In my .NET 2.0 application, I need to check if sufficient permissions exist to create and write to files to a directory. To this end, I have the following function that attempts to create a file and write a single byte to it, deleting itself afterwards to test that permissions do exist.
I figured the best way to check was to actually try and do it, catching any exceptions that occur. I’m not particularly happy about the general Exception catch though, so is there a better or perhaps a more accepted way of doing this?
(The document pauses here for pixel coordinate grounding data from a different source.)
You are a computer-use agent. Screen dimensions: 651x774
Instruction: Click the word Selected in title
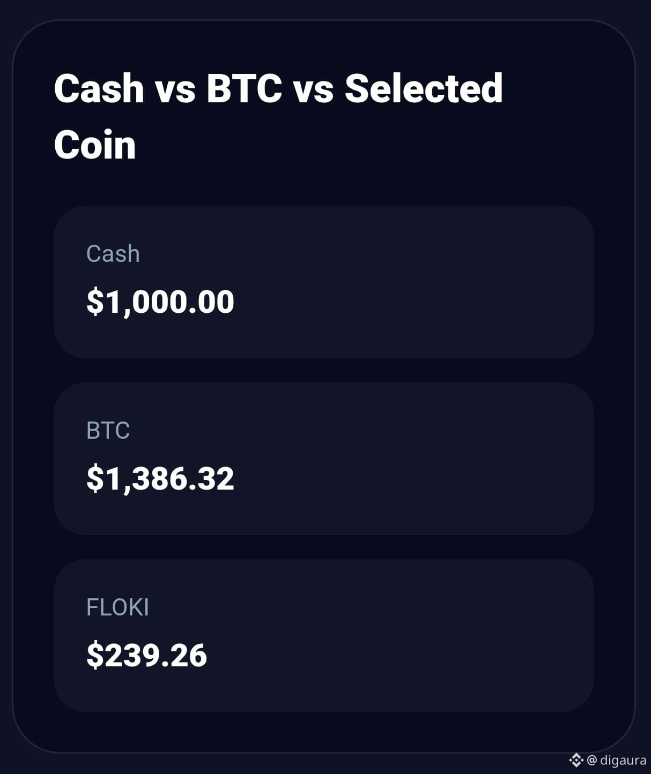(424, 88)
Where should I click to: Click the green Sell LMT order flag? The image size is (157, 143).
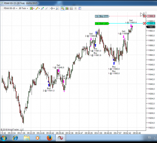pyautogui.click(x=102, y=24)
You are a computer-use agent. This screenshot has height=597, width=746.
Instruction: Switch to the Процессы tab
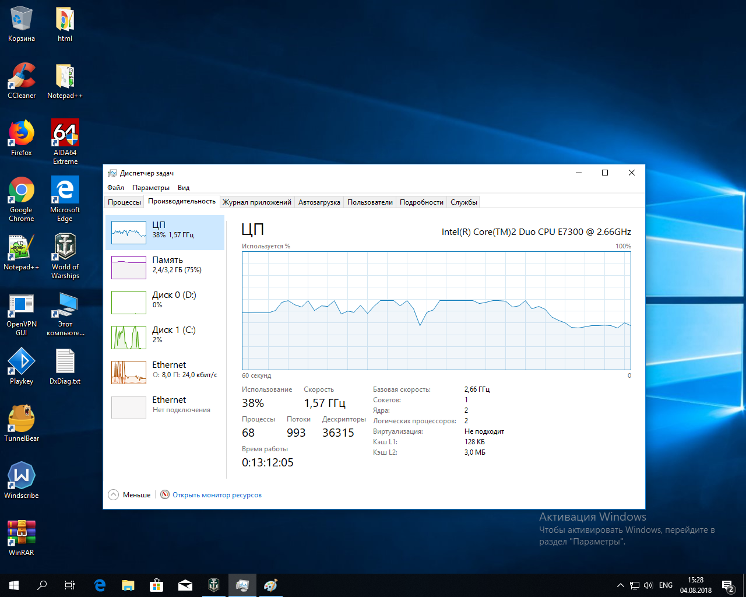pyautogui.click(x=124, y=202)
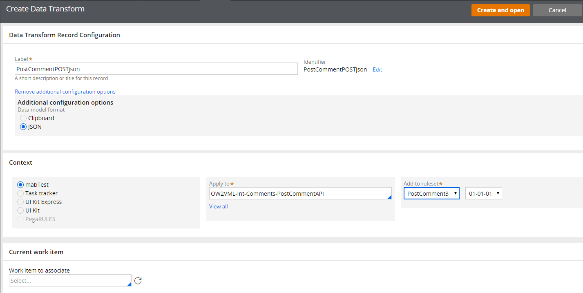The image size is (583, 293).
Task: Select the JSON data model format
Action: click(x=23, y=127)
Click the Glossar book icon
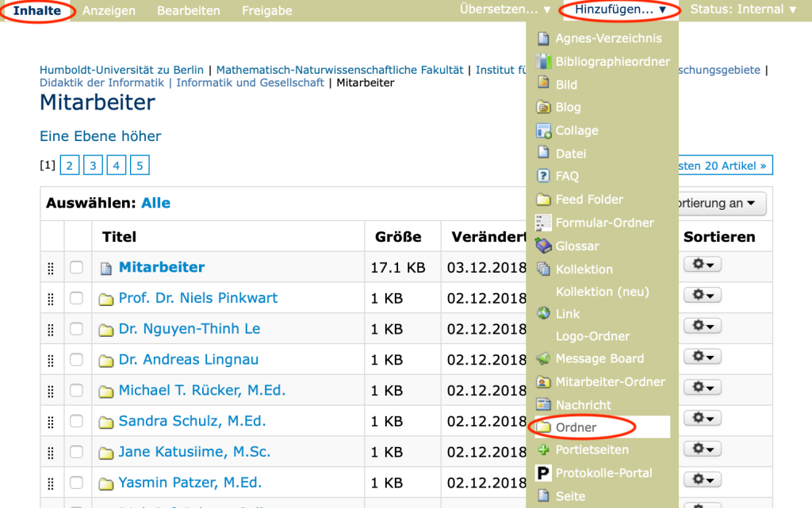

private const string TEMP_FILE = "\\tempFile.tmp";
/// <summary>
/// Checks the ability to create and write to a file in the supplied directory.
/// </summary>
/// <param name="directory">String representing the directory path to check.</param>
/// <returns>True if successful; otherwise false.</returns>
private static bool CheckDirectoryAccess(string directory)
{
bool success = false;
string fullPath = directory + TEMP_FILE;
if (Directory.Exists(directory))
{
try
{
using (FileStream fs = new FileStream(fullPath, FileMode.CreateNew,
FileAccess.Write))
{
fs.WriteByte(0xff);
}
if (File.Exists(fullPath))
{
File.Delete(fullPath);
success = true;
}
}
catch (Exception)
{
success = false;
}
}
The answers by Richard and Jason are sort of in the right direction. However what you should be doing is computing the effective permissions for the user identity running your code. None of the examples above correctly account for group membership for example.
I’m pretty sure Keith Brown had some code to do this in his wiki version (offline at this time) of The .NET Developers Guide to Windows Security. This is also discussed in reasonable detail in his Programming Windows Security book.
Computing effective permissions is not for the faint hearted and your code to attempt creating a file and catching the security exception thrown is probably the path of least resistance.